Next to jobs and the debt limit brouhaha, the status and future of U.S. public education has become one of America’s head-scratchers.  Attempting to make sense of the different positions on K-12 change reminds one of a TV gambit from the 1960s, a 60 second high speed presentation of graphics about some newsworthy item.  Too fast to register the significance of a single graphic, drinking from a fire hose, the medium was the message, conveying diversity and complexity, defying a normal mortal to comprehend.

Welcome to U.S. K-12 reform, charters, vouchers, Duncan’s duplicity, Gates’ gambits, misdirected acronyms, standardized test hyperventilation, value added (test) assessments to judge teachers, waivers, or whatever is trendy at the moment.   What is not obscure is that the end product of over 350 years of attempted education, starting on our shores before this was even a nation, is now a flat spot threatening to fracture the public education model.
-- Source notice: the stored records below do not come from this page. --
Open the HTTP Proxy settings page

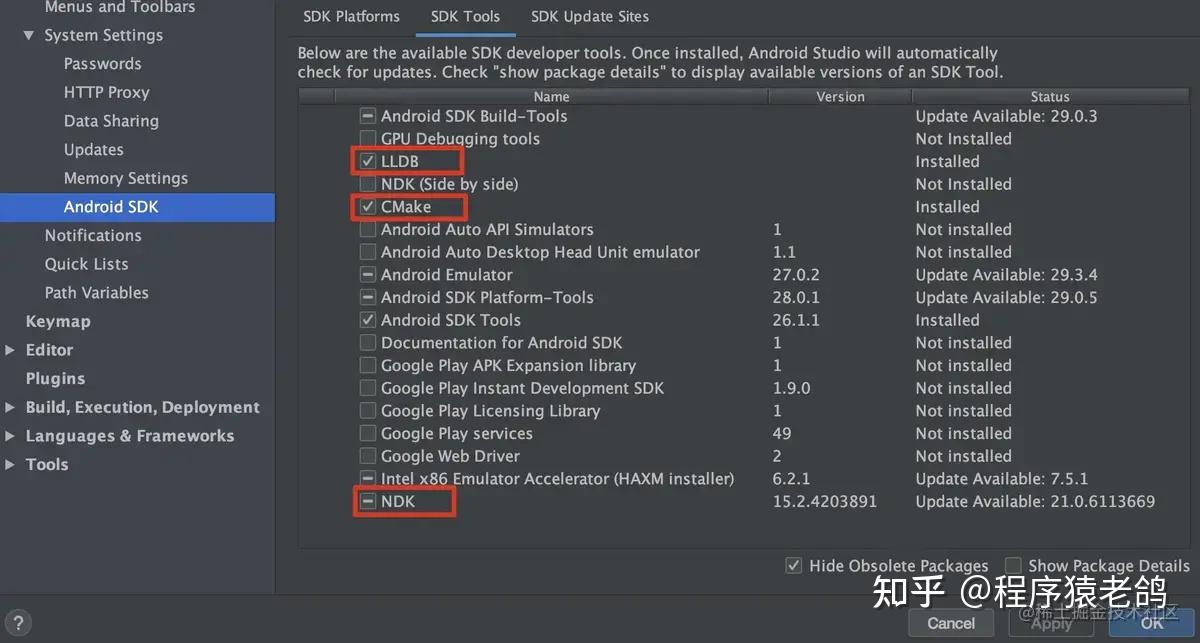click(x=108, y=92)
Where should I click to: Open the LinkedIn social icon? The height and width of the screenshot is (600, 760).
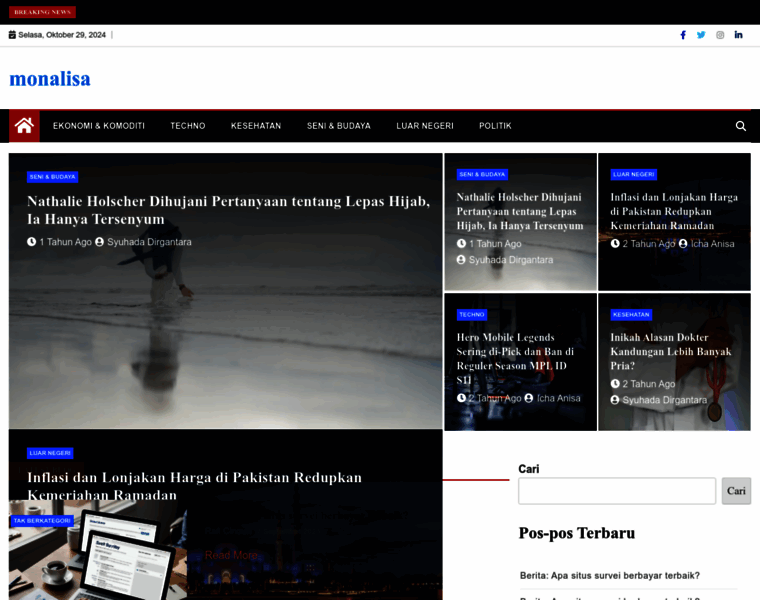click(738, 35)
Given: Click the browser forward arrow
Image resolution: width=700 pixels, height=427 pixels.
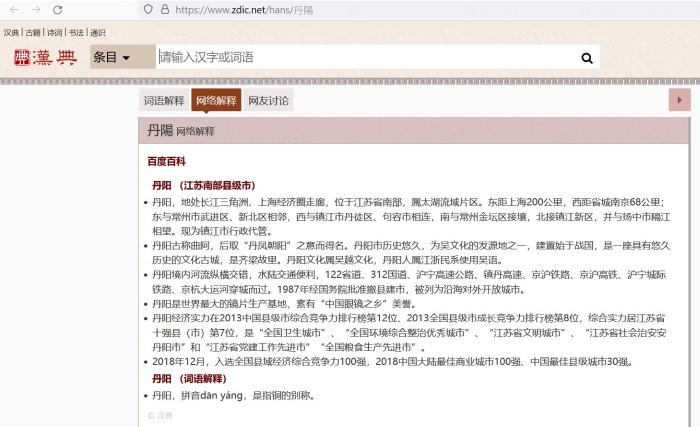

The available lenses to view K-12 change are not countless, but so numerous that the next thousand words wouldn’t exhaust a précis of the approaches.  So, with a nod to practicality, let’s zero in on a couple of roots to frame the issues, and then move to current events.


If you are adverse to ambiguity, or nuance is elusive in your assessment processes, this is a good time to leave this blog.  For in our history of public education there are few straight lines, or simplistic connecting of the dots, or even universal goodness and prescience, including Horace Mann, father of the “common school” movement.  Indeed, there is reason to believe that few current teachers or administrators, unless they have pursued research tracks in education, have a full and clear view of how public education in the U.S. unfolded, or what it has become.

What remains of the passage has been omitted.